* _Given exercise_:
Convert the entries from the start through the line containing "Looking at the" into a numbered list, skipping blank lines. Leave the pictures out.

Start of Stored records

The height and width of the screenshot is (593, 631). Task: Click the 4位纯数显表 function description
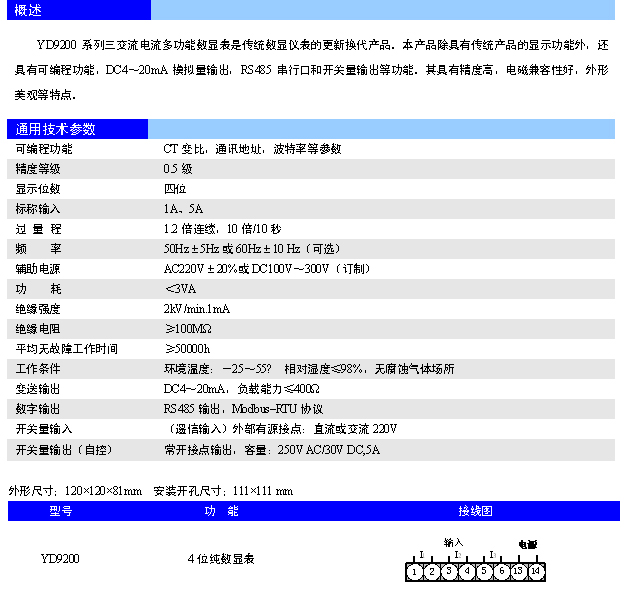point(221,559)
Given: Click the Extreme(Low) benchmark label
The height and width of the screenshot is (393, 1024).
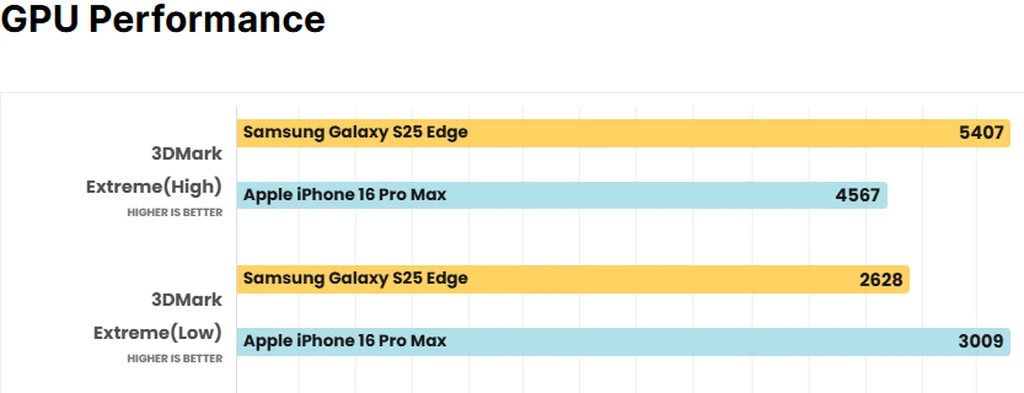Looking at the screenshot, I should (x=157, y=333).
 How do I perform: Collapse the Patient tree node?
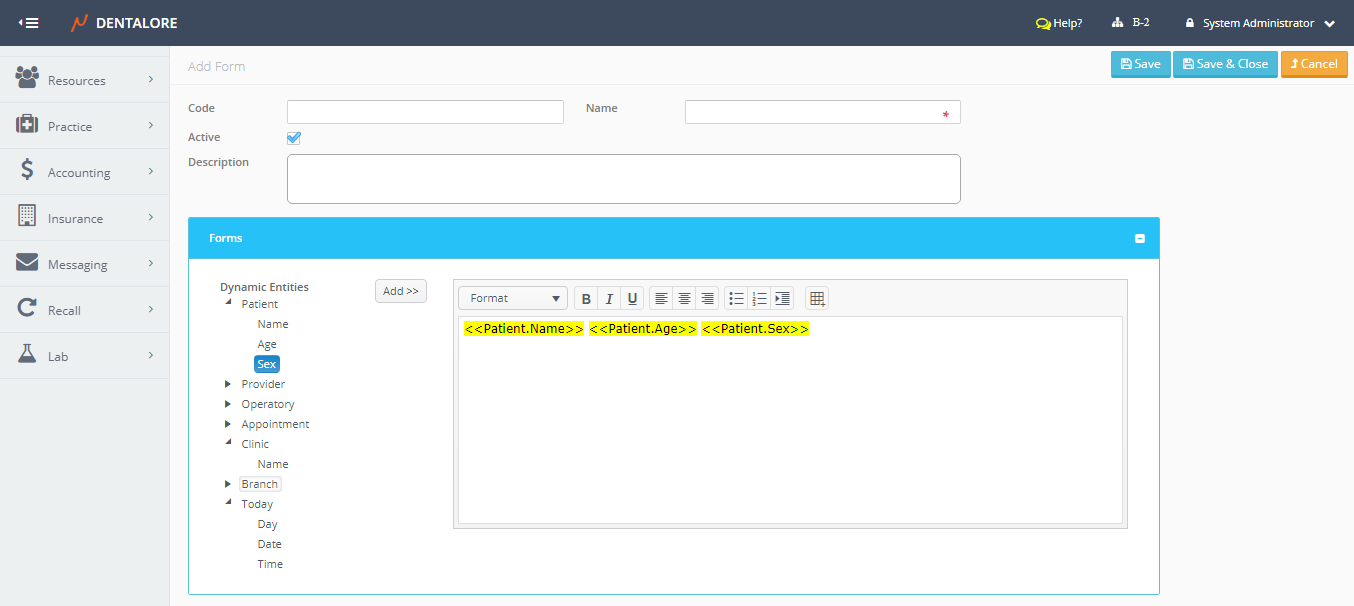228,303
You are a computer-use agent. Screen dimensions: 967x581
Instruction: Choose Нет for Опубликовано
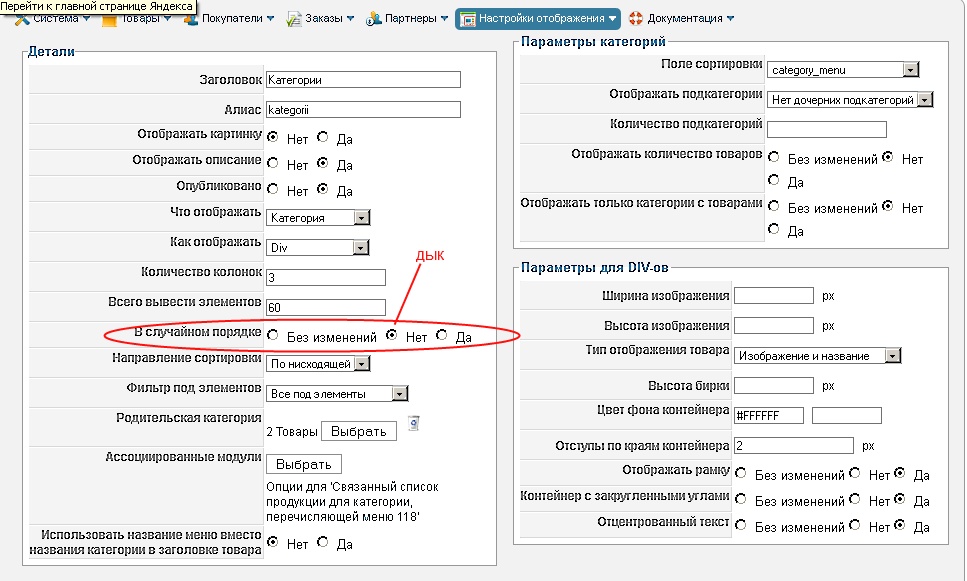point(272,190)
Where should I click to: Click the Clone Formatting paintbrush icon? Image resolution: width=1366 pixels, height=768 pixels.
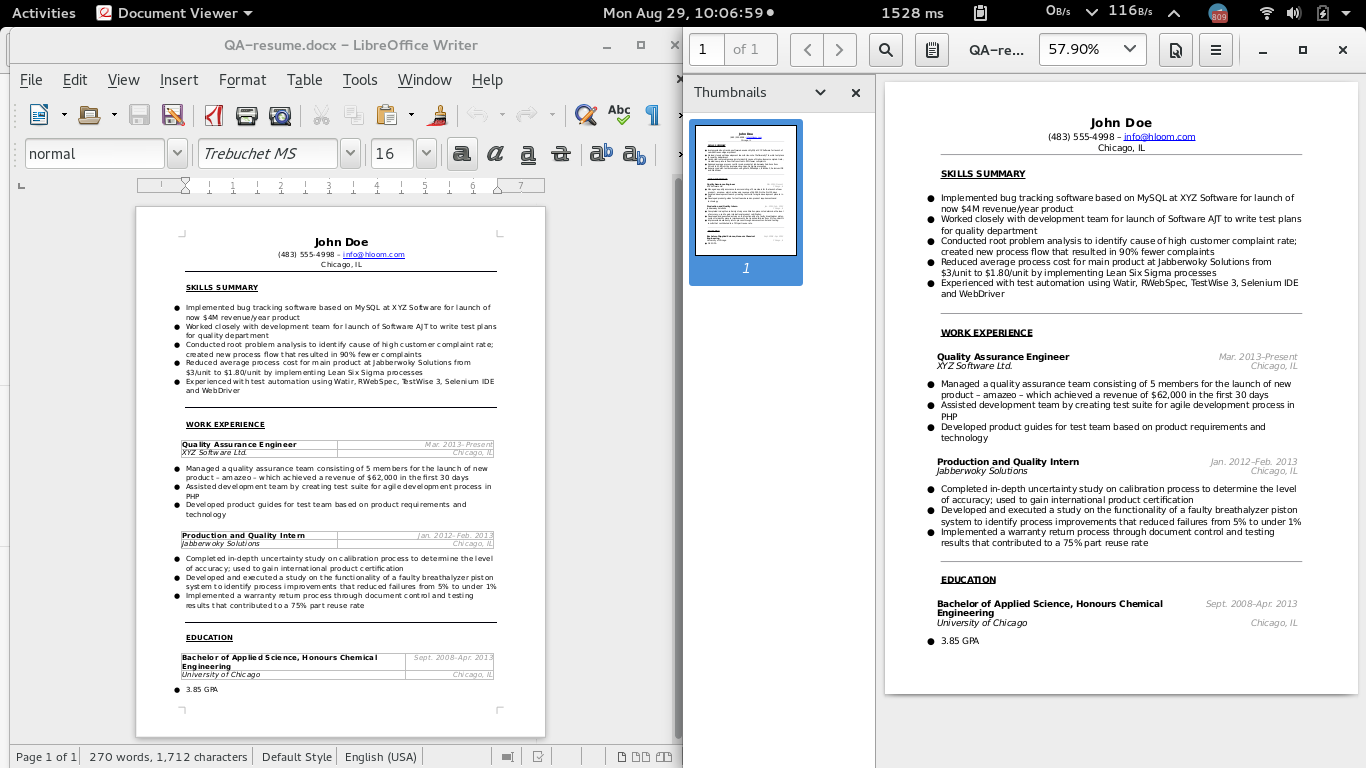click(x=437, y=114)
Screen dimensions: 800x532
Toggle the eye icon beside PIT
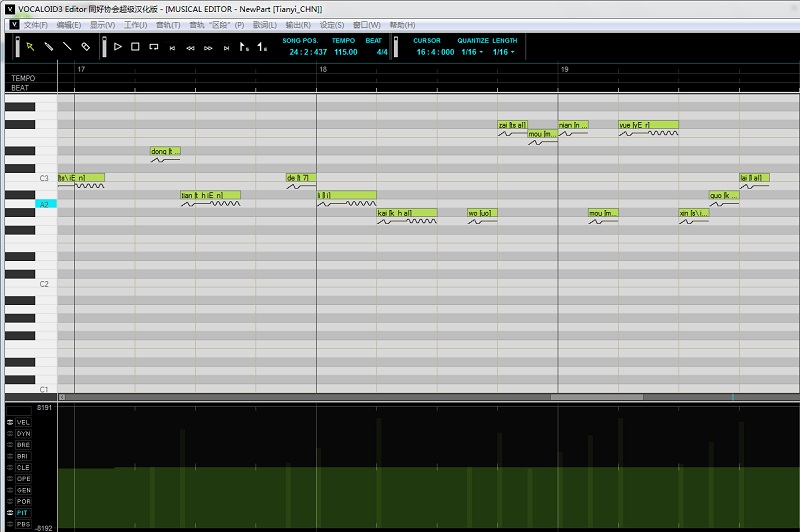coord(9,512)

End of Stored records

* _Correct result_:
1. The height and width of the screenshot is (593, 631). Task: Click the 4位纯数显表 function description
2. point(221,559)
3. Given: Click the Extreme(Low) benchmark label
4. The height and width of the screenshot is (393, 1024).
5. Looking at the screenshot, I should (x=157, y=333).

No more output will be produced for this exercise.